- _Trecho do texto_
※ ※ ※

Projeto semeando a esperança acolhe mulheres em brumadinho e valoriza vivências por meio do bordado


postado em 08/08/2021 04:30 / atualizado em 08/08/2021 04:40

O gesto preciso da mão não visa apenas passar a linha e agulha em busca do desenho perfeito. Cada ponto apazigua a dor, reacende memórias e borda um novo significado. Nas oficinas do projeto Semeando Esperança, mulheres de Brumadinho aprendem, por meio do bordado, a encarar o luto pela perda de familiares e amigos.
 
O projeto, desenvolvido em parceria com o Instituto de Promoção Cultural Antônia Dumont (Icad), começou no segundo semestre de 2019 e teve como público inicial as viúvas da tragédia. Depois, foi estendido a familiares de vítimas. “Por meio de conversa e técnicas de bordado livre, são valorizadas trocas e vivências entre as participantes das oficinas com foco na superação da dor”, afirma a gerente de Reparação Social da Vale, Bernadete Almeida. Ao todo, 47 mulheres integram o grupo, que contará este mês com 25 novas alunas. Agora, a participação foi aberta a toda a população. A expectativa é que o projeto chegue a 140 pessoas até o fim do ano.
 
O Icad, que trabalha com capacitação de mulheres no Brasil e no exterior, organizou uma metodologia especial para atuar em Brumadinho. “Quando fomos convidados, tivemos de fazer um projeto de acolhimento da maneira mais afetuosa possível. Como acreditamos que a arte é um caminho de cura, escolhemos o bordado”, relata a coordenadora do instituto, Sávia Dumont.
 
O primeiro passo da metodologia “A (bordar) o ser” é o acolhimento e a possibilidade de revelar todo o sentimento dessas mulheres por meio do bordado, tão presente em Minas Gerais. Mandalas se tornaram o objeto por meio do qual expressariam suas histórias de vida. “Cada uma tem sua história e mesmo quem não passou por perdas revê muita coisa num momento assim”, diz Sávia. “A dor não vai passar, mas toda possibilidade de expressão do sentimento faz com que ela tenha um suporte para amenizar esse sentimento de perda.”

Ao todo, 47 mulheres integram o grupo, que contará com 25 novas alunas(foto: RODOLFO DUARTE/DIVULGAÇÃO)
Ao todo, 47 mulheres integram o grupo, que contará com 25 novas alunas (foto: RODOLFO DUARTE/DIVULGAÇÃO)


Entre um diálogo e outro, um ponto e outro, a força mútua que nasce de histórias tão diferentes e, ao mesmo tempo, tão comuns. “Acreditamos que elas se sentem acolhidas no grupo e fortalecidas, porque uma reconhece na outra a dor que ela passou, a história que vivenciou”, ressalta Sávia. As mandalas foram expostas em mostra na Estação Conhecimento, em Brumadinho, ainda em 2019.

※ ※ ※

- _Lista de tarefas_
A – Copie do texto sobre o projeto de bordado em Brumadinho a parte que vai de "O gesto preciso" até "familiares e amigos.".
B – Responda com base no texto sobre o projeto de bordado em Brumadinho:
(i) Quando o projeto começou?
(ii) Quem coordena o Icad?
(iii) Onde as mandalas foram expostas?
Os dados a seguir vêm de outra fonte.

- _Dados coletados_
※ ※ ※

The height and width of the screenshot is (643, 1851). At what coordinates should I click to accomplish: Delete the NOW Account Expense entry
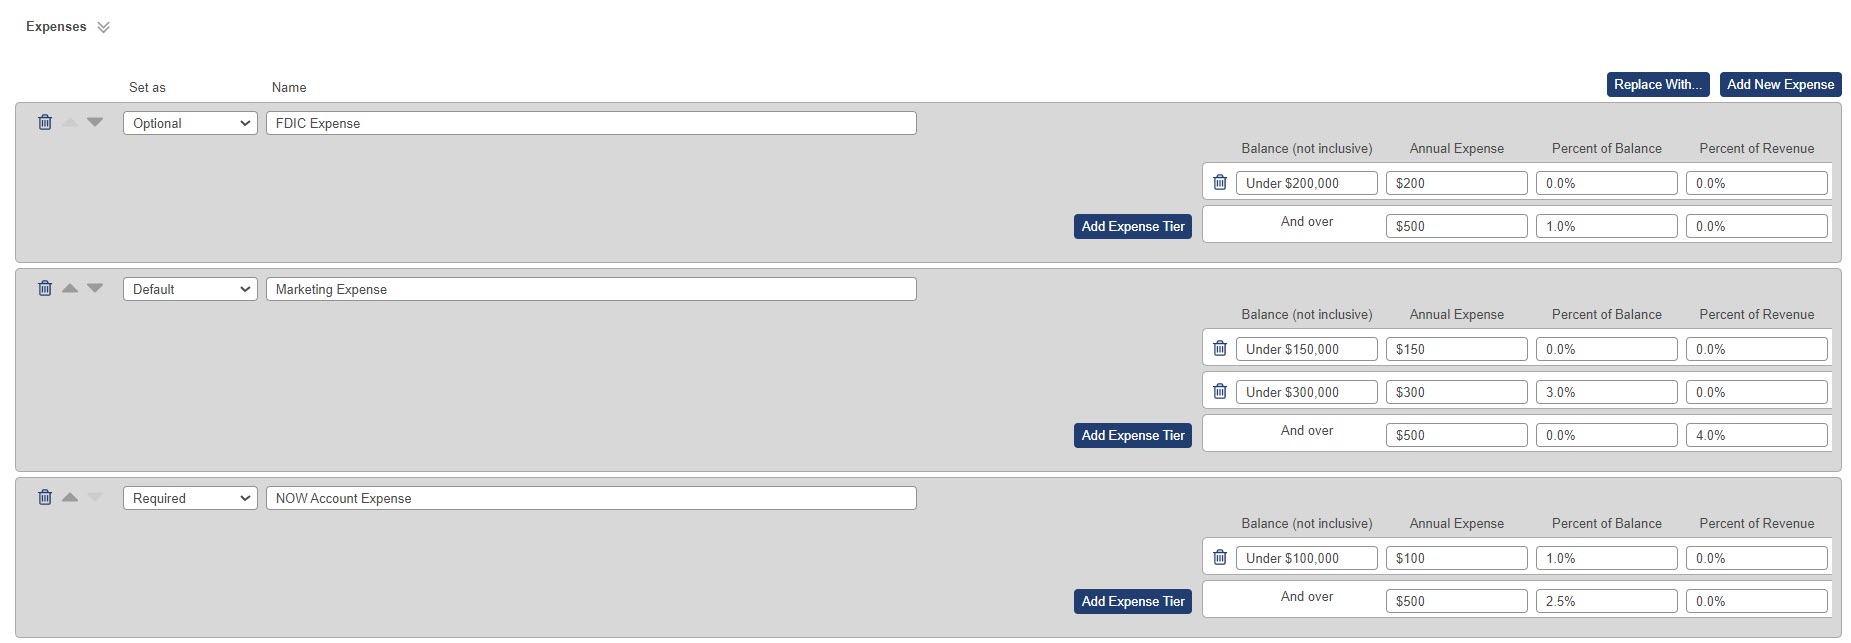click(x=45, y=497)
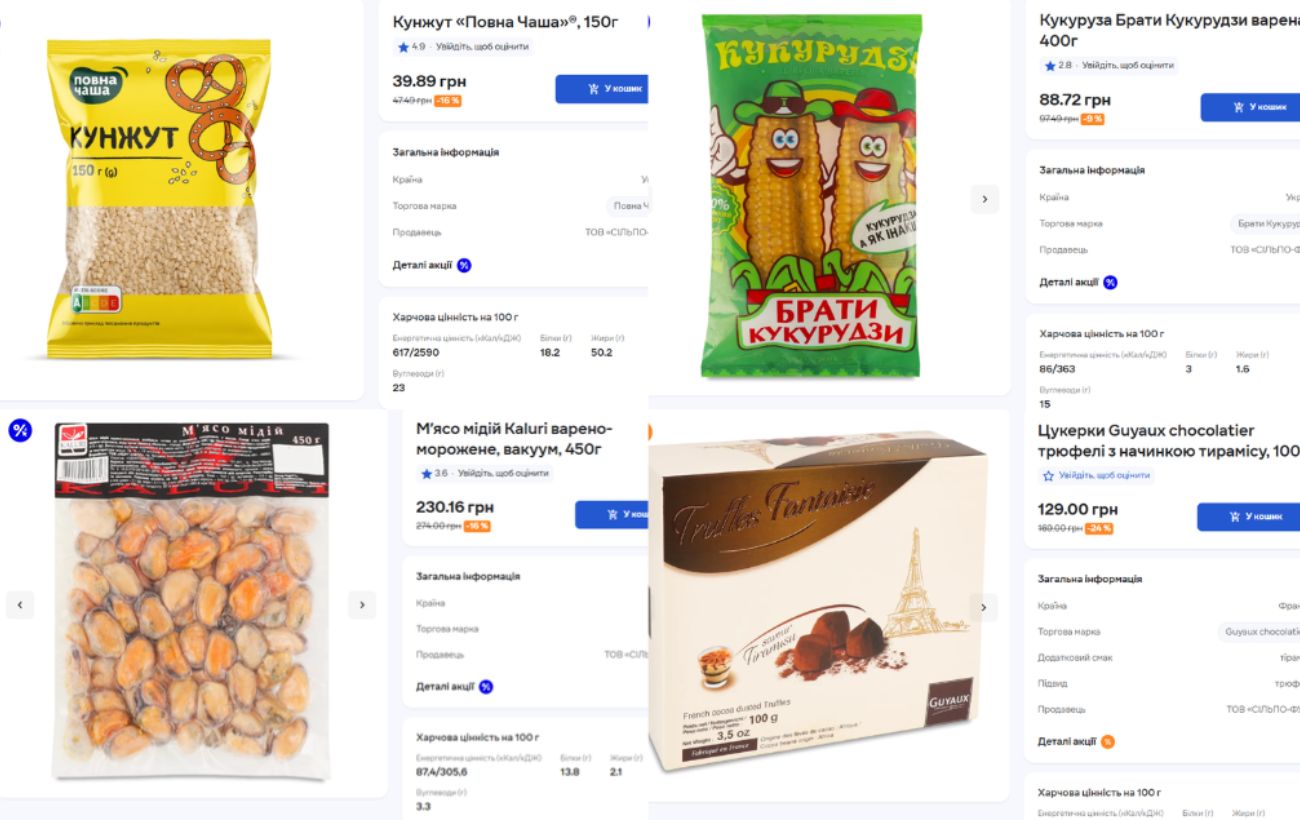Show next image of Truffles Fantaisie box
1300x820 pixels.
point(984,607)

※ ※ ※

- _Respostas_
A –
O gesto preciso da mão não visa apenas passar a linha e agulha em busca do desenho perfeito. Cada ponto apazigua a dor, reacende memórias e borda um novo significado. Nas oficinas do projeto Semeando Esperança, mulheres de Brumadinho aprendem, por meio do bordado, a encarar o luto pela perda de familiares e amigos.

B –
(i) No segundo semestre de 2019.
(ii) Sávia Dumont.
(iii) Na Estação Conhecimento, em Brumadinho.